Around 4:15, the big boss has a Zoom call with a client, and the webcam won’t turn on. After twenty minutes of polite troubleshooting, it is discovered that a sticky note labeled “DO NOT FORGET MEETING” has been placed over the camera lens. The boss nods and says, “Technology, man,” as if the computer were gaslighting him.

As 5:00 approaches, he begins to dream of home, of silence, of a moment without the sound of Outlook notifications or the dull hum of fluorescent lights. But just as he’s about to pack up, an “urgent” ticket comes through marked Critical Priority 1. It turns out someone changed their desktop background and now can’t find any of their files. “They’re gone!” they sob over the phone. “Everything’s gone!” He remote-connects, right-clicks the Recycle Bin, and restores the “missing” folder. The user calls it a miracle. He calls it Wednesday.

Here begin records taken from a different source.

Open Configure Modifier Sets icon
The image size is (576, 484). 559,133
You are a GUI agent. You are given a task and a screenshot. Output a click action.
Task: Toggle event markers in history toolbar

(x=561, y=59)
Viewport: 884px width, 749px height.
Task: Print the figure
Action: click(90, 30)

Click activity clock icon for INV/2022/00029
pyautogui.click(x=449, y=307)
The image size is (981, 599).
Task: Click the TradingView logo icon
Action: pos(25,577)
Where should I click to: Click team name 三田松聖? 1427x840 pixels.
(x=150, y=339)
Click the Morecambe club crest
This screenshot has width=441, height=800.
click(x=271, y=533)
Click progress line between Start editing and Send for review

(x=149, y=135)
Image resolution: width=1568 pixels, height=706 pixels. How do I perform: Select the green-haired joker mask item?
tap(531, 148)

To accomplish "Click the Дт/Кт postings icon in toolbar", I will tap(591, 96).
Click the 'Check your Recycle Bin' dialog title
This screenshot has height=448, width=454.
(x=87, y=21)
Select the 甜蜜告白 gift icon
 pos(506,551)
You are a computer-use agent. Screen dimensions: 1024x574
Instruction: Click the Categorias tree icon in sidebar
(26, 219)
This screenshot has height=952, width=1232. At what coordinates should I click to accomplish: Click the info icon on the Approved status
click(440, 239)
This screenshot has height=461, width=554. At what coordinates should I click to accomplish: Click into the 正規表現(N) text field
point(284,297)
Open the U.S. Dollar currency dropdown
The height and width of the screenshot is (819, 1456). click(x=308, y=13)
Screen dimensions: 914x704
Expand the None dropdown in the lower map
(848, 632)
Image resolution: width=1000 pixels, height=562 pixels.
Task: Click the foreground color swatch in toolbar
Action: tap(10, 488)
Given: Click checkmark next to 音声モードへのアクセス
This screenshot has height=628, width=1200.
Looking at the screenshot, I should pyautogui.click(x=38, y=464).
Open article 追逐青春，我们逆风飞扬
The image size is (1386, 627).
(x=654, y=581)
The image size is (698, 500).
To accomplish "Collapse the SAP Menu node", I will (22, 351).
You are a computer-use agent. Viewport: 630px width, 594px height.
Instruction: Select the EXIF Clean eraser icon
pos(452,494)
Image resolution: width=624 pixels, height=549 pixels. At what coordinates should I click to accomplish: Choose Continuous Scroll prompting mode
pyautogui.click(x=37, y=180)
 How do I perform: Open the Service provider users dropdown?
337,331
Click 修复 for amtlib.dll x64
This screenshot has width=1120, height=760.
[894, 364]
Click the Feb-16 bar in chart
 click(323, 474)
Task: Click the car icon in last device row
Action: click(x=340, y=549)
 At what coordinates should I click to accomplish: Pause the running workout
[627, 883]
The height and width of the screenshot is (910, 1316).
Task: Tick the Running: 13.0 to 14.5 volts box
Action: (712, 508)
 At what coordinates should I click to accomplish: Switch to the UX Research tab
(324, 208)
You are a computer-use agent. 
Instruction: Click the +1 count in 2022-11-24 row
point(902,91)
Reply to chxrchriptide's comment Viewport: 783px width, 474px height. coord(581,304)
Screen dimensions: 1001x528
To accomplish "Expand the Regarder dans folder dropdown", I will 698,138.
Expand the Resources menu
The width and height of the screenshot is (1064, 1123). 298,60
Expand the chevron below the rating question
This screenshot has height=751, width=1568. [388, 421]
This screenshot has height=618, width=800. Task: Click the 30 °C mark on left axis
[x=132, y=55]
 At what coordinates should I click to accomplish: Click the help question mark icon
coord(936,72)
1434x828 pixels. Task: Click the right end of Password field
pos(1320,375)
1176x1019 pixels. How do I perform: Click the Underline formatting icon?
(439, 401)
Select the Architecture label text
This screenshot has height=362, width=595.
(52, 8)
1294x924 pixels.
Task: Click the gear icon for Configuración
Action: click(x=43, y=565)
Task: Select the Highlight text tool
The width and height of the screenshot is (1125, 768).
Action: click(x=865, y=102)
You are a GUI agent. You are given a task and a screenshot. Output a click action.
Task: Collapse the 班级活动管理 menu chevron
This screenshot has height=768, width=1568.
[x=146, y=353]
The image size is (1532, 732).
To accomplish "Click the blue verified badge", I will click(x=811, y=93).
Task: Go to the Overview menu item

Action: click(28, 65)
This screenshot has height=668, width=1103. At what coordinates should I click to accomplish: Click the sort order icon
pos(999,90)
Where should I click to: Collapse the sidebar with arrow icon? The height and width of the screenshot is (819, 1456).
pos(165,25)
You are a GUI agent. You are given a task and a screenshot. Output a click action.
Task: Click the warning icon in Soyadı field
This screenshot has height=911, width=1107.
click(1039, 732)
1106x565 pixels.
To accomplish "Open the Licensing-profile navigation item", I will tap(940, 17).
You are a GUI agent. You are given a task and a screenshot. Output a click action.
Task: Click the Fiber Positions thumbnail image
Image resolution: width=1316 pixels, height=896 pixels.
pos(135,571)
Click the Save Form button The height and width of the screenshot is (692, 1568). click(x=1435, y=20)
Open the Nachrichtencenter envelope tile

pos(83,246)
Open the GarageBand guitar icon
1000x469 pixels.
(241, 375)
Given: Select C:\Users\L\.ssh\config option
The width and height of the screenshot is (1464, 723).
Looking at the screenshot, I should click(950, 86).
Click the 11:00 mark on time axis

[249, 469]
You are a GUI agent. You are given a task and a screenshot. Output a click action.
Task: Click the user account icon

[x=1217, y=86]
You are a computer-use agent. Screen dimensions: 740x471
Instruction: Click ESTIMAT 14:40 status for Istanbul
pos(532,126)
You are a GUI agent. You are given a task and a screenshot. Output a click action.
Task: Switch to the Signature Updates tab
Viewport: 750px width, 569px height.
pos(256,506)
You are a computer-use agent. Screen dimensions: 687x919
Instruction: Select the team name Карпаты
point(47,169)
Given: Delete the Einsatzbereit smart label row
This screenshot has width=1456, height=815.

He leaves the building finally, after plugging in four laptops, replacing a blown switch, and fielding one last question from someone who believes “the cloud” is an actual floating mass above the office. The technician doesn’t correct them. He lets them have this one. Let them believe their photos are stored in a cumulonimbus hovering somewhere above marketing.

Driving home, he wonders how many more days he can take before quitting to open a bakery or becoming a hermit. Then he remembers that the bakery would need a point-of-sale system and Wi-Fi, and being a hermit would probably require online registration.

He sighs, rubs his eyes, and resolves to go back tomorrow. After all, somebody has to keep Karen from giving her PayPal credentials to the North Korean space program.